WHAT THIS TASK INVOLVES :: Only the lines from the one containing "Task: Navigate to Subscription section" through the one containing "The width and" should be printed, exactly as they appear below, with both ends included.

INPUT RECORDS ::
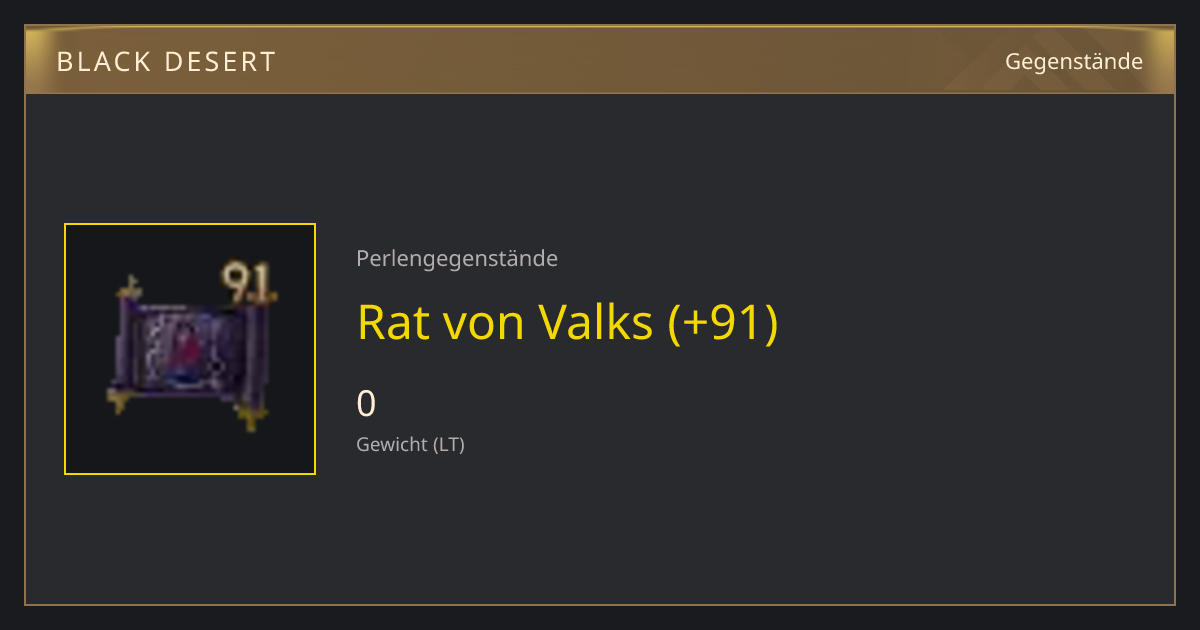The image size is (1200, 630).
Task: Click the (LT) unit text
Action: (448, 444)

---

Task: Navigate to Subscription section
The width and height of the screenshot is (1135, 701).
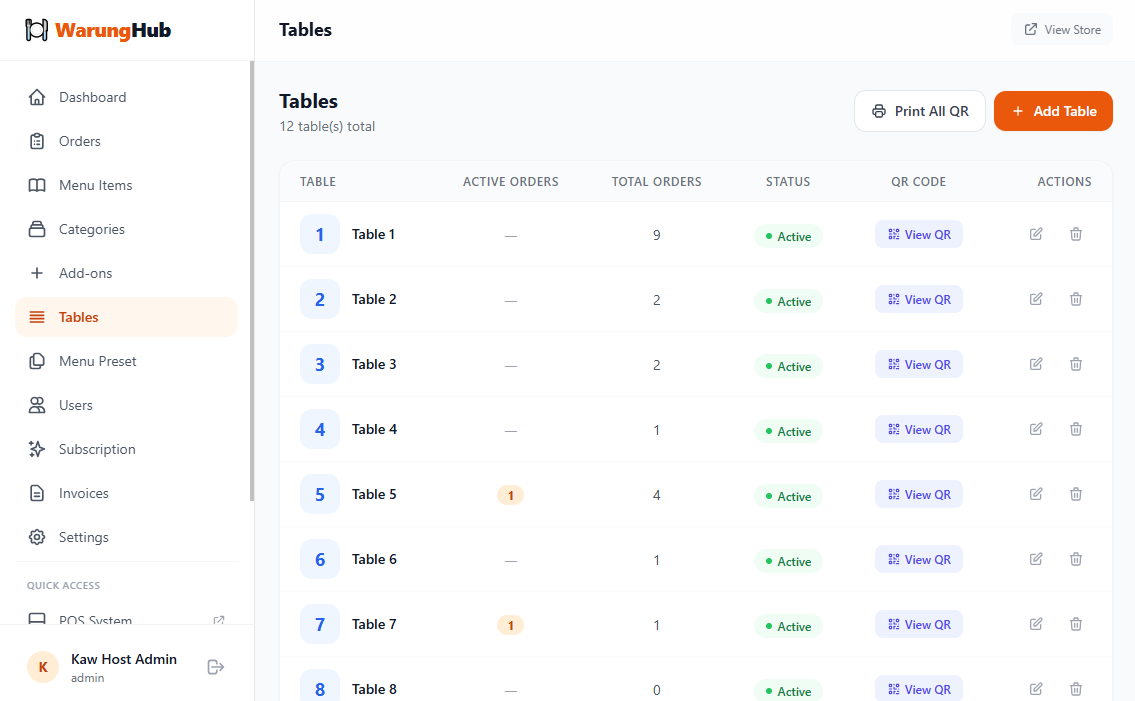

ANSWER AREA ::
Task: Navigate to Subscription section
The width and height of the screenshot is (1135, 701).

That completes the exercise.